INGOBERNABLE Y CONTAGIOSO

IGNACIO MARCO-GARDOQUI

El paisaje catalán, tras la batalla electoral, es una perfecta descripción de la ingobernabilidad, es decir del caos. Una característica que, para más INRI, será contagiosa. Quizás peque de pesimista, pero un breve repaso a la situación nos refleja una sociedad divida en dos mitades. Una de ellas, la constitucionalista, ha ganado en votos, pero no podrá gobernar al carecer de escaños suficientes y, no lo olvide, de la mínima coherencia ideológica interna. La otra gana en escaños e intentará gobernar, pero ha perdido grandes dosis de legitimidad: Las elecciones las ha ganado Ciudadanos, con un triunfo espectacular en las grandes ciudades; los independentistas tienen solo el 47% de los votos; varios de sus líderes están o en prisión o en fuga; las empresas han huido y más que huirán ahora, mientras que el entorno internacional les da la espalda.

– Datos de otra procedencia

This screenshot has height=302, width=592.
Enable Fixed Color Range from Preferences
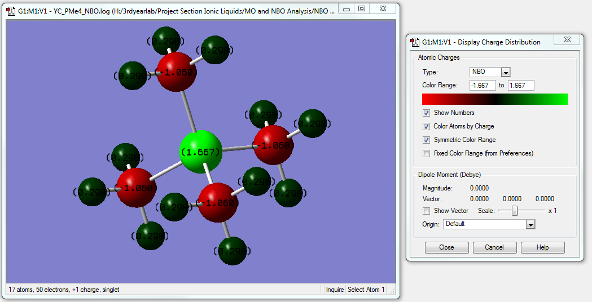(426, 153)
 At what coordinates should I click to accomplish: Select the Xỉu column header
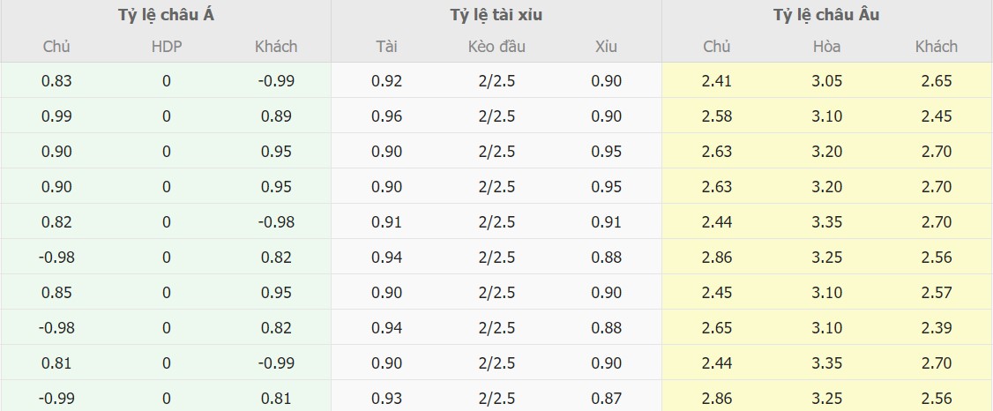(606, 46)
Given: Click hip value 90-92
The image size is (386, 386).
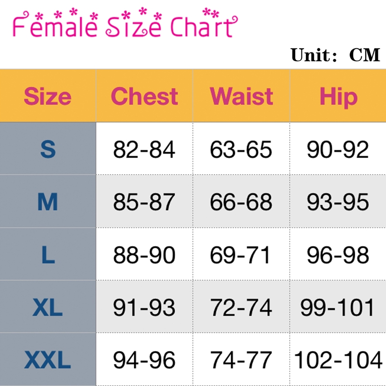Looking at the screenshot, I should tap(338, 150).
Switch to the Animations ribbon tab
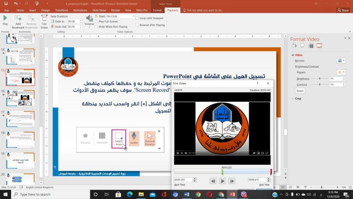This screenshot has width=353, height=199. pos(80,10)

¿Se puede mantener el programa de desconexión con ése panorama? Parece razonable pensar que no, pero basta ver la manera como han interpretado los resultados Carles Puigdemont y su combo para darse cuenta de que no han perdido ni un ápice de su entusiasmo, ni el ardor guerrero ha bajado un solo grado. ¿Se puede construir una nueva sociedad sobre bases tan endebles? Seguro que no, pero no es tan seguro que no lo vayan a intentar, impasible el ademán. Visto como terapia, es evidente que el artículo 155 no ha sido eficaz. Ya, pero ¿Qué medicamento sanará la vesanía?

Es probable que los independentistas recuperen su esquema anterior de gobierno y es posible (más bien es deseable) que pospongan su programa a la vista de sus consecuencias y de la relación actual de fuerzas. Pero no se olvidarán de él y mantendrán la estrategia de la tensión permanente contra el Estado viento y marea; contra conveniencia y utilidad.

Esto no es solo un problema catalán. Primero porque la inestabilidad de una parte del Estado termina siendo una inestabilidad del Estado y eso puede afectar a la economía de todos al incidir negativamente sobre las condiciones de financiación y al enviar al extranjero una imagen de escasa fiabilidad. La inversión extranjera ya se ha desplomado en Cataluña y ahora está por ver si disminuirá en el resto del Estado.

Mariano Rajoy se encuentra en una encrucijada nacional. El triunfo de Ciudadanos es el triunfo de una manera nueva de hacer política sin las adiposidades del pasado. Nadie puede achacarles ni los recortes, ni los ajustes. Nadie puede imputarles escándalos de corrupción. Al contrario, tienen un mensaje joven y moderno, mientras que el PP destila un aroma viejuno, carece de líderes que trasmitan entusiasmo y no logra desprenderse de la peste que exhala la corrupción. Las elecciones generales serán otra cosa, pero estas elecciones catalanas son un aviso de que hacer bien cosas importantes -la economía, el empleo, la prima de riesgo, el 155, etc- no es suficiente. Debería tomar nota y actuar en consecuencia.